_INFORMATION SHOWN:_
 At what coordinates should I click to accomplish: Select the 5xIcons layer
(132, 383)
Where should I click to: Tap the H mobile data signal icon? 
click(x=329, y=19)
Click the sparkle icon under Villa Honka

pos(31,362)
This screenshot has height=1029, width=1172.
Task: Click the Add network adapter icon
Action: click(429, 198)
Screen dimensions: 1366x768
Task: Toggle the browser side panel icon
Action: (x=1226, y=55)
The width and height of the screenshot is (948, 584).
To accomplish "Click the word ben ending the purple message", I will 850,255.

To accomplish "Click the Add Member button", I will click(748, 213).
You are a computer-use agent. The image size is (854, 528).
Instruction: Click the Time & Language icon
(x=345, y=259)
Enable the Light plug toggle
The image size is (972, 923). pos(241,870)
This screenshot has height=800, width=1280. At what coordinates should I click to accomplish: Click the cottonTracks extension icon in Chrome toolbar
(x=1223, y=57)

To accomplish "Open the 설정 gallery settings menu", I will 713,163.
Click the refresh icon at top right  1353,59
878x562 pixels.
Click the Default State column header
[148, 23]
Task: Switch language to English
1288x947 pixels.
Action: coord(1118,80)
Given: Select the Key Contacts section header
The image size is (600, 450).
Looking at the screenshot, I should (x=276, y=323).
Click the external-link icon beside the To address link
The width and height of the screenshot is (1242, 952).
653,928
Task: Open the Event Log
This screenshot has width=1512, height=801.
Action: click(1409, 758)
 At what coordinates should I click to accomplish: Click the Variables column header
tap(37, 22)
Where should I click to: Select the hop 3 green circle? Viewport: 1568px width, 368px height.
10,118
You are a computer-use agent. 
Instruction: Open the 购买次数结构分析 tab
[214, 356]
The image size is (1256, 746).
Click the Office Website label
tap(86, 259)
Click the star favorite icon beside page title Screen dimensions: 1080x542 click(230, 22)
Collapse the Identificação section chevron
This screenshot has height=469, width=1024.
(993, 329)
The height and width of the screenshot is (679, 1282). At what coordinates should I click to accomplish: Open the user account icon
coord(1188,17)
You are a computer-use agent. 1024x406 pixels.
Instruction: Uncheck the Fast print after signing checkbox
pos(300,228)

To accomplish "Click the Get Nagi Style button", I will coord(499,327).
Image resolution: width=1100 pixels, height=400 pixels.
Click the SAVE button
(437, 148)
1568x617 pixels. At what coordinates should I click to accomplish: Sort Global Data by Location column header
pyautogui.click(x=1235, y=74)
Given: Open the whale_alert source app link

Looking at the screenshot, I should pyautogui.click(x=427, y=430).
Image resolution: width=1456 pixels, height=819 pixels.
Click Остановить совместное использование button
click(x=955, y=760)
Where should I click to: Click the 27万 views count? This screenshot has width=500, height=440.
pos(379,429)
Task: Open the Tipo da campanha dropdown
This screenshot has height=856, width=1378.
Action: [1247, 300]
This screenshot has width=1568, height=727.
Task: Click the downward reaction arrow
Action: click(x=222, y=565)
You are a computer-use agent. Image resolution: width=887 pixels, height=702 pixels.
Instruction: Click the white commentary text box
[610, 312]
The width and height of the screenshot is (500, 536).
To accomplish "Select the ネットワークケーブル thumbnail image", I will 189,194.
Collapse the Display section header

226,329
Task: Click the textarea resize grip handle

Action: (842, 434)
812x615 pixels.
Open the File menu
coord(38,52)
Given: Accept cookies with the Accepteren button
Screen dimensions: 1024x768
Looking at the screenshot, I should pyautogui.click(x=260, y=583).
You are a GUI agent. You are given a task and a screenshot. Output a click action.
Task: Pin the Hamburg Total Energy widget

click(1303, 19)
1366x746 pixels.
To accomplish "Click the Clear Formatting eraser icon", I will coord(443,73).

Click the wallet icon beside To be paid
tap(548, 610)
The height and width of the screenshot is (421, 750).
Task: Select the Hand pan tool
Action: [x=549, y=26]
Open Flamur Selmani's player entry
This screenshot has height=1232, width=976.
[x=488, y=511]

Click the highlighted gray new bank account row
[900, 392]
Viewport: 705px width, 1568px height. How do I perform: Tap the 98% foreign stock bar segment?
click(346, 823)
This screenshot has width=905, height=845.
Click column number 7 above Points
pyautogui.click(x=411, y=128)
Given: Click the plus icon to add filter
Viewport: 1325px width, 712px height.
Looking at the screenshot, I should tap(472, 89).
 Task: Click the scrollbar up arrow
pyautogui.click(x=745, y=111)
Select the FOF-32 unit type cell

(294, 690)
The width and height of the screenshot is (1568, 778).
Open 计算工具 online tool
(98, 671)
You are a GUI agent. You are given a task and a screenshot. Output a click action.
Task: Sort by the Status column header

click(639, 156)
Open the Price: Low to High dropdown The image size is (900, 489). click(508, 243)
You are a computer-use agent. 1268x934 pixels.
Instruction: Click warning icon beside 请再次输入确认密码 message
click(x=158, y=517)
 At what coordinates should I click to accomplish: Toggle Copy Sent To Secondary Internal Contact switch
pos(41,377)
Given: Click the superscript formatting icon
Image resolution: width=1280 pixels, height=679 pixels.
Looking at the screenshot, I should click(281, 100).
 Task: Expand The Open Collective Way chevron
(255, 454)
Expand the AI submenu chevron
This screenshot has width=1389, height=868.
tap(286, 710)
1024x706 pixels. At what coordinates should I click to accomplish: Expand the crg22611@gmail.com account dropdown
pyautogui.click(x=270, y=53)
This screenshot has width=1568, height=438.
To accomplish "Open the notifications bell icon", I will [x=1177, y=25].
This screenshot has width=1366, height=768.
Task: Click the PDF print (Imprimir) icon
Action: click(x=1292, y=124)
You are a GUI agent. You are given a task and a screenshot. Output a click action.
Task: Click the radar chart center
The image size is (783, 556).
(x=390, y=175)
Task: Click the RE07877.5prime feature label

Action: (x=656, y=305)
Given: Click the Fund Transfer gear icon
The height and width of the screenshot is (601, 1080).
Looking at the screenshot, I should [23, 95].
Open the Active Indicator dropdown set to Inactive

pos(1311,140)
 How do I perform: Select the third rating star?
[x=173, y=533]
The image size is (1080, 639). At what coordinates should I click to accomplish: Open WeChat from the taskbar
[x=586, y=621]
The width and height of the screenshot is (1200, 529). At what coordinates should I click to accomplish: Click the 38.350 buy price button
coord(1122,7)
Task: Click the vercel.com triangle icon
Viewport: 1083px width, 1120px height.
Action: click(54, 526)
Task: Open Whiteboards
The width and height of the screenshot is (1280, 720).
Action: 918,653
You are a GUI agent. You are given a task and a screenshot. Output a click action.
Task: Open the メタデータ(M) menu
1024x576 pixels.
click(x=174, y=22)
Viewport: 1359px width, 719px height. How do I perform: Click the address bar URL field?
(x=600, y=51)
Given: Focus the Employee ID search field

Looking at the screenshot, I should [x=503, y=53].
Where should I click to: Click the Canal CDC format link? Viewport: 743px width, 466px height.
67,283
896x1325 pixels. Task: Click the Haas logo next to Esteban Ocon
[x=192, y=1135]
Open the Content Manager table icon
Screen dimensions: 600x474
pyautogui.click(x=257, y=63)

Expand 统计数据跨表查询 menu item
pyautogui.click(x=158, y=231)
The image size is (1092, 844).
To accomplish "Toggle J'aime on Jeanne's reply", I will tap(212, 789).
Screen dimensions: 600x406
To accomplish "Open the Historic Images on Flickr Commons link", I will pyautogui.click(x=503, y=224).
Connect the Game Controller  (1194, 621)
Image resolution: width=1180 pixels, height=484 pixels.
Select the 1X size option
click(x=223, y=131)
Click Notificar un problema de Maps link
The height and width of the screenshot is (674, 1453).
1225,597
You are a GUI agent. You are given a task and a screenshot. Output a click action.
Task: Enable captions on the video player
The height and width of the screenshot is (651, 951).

_EXERCISE DETAILS:_
Could you restate, word for word, the lines above from the one with "Click the Office Website label" to the one with "Image resolution: width=1456", both included?

_EXPECTED OUTPUT:_
Click the Office Website label
tap(86, 259)
Click the star favorite icon beside page title Screen dimensions: 1080x542 click(230, 22)
Collapse the Identificação section chevron
This screenshot has height=469, width=1024.
(993, 329)
The height and width of the screenshot is (679, 1282). At what coordinates should I click to accomplish: Open the user account icon
coord(1188,17)
You are a computer-use agent. 1024x406 pixels.
Instruction: Uncheck the Fast print after signing checkbox
pos(300,228)

To accomplish "Click the Get Nagi Style button", I will coord(499,327).
Image resolution: width=1100 pixels, height=400 pixels.
Click the SAVE button
(437, 148)
1568x617 pixels. At what coordinates should I click to accomplish: Sort Global Data by Location column header
pyautogui.click(x=1235, y=74)
Given: Open the whale_alert source app link

Looking at the screenshot, I should pyautogui.click(x=427, y=430).
Image resolution: width=1456 pixels, height=819 pixels.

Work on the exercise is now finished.